Records shown section start

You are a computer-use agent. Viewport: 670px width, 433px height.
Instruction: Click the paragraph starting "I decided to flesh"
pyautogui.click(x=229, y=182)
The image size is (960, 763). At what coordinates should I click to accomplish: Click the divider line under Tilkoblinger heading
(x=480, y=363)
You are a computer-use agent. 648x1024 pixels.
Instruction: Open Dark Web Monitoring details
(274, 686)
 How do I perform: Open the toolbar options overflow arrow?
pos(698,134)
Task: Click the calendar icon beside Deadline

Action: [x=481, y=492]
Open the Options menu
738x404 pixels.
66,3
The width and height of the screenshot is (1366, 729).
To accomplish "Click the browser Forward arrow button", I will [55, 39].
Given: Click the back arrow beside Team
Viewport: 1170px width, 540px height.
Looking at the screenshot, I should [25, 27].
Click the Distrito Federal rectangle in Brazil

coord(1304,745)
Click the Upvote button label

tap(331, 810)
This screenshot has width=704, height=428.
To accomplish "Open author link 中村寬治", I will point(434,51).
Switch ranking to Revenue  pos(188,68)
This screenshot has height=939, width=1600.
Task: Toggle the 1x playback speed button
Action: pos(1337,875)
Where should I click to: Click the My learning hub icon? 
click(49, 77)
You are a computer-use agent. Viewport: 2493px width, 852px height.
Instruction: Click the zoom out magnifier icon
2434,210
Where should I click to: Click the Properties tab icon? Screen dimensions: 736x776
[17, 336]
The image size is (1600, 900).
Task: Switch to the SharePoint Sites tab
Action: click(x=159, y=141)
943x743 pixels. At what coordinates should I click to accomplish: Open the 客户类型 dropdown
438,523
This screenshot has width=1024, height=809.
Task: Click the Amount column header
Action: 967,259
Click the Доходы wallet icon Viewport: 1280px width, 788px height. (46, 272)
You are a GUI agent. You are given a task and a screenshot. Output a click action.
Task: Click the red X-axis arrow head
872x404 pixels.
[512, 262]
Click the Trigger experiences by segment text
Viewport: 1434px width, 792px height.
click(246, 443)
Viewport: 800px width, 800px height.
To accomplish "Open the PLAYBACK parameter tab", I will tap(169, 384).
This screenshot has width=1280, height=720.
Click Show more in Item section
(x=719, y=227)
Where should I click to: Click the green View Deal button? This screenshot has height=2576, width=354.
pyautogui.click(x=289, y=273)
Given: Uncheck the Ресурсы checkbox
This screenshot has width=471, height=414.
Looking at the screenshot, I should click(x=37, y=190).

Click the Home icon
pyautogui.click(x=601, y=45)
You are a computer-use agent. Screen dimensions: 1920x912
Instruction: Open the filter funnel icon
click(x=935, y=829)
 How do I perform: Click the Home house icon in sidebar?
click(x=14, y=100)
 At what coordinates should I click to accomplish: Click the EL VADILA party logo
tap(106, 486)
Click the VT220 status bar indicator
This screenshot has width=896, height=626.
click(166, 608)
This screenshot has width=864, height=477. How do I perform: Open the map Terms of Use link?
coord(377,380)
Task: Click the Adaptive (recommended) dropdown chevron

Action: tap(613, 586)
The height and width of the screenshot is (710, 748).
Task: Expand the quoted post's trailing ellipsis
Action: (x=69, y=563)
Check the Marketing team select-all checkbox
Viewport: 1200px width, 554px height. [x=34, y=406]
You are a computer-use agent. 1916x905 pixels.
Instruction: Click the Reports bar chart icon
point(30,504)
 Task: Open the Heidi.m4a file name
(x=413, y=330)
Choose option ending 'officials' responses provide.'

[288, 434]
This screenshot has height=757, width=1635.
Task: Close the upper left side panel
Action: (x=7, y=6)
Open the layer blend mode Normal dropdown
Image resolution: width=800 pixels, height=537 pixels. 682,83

Records shown section end

§ **Exercise aim**
Reproduce each line of the data containing the word "agent".

§ **Expected answer**
You are a computer-use agent. Viewport: 670px width, 433px height.
You are a computer-use agent. 648x1024 pixels.
You are a computer-use agent. Viewport: 2493px width, 852px height.
You are a GUI agent. You are given a task and a screenshot. Output a click action.
You are a computer-use agent. Screen dimensions: 1920x912
You are a computer-use agent. 1916x905 pixels.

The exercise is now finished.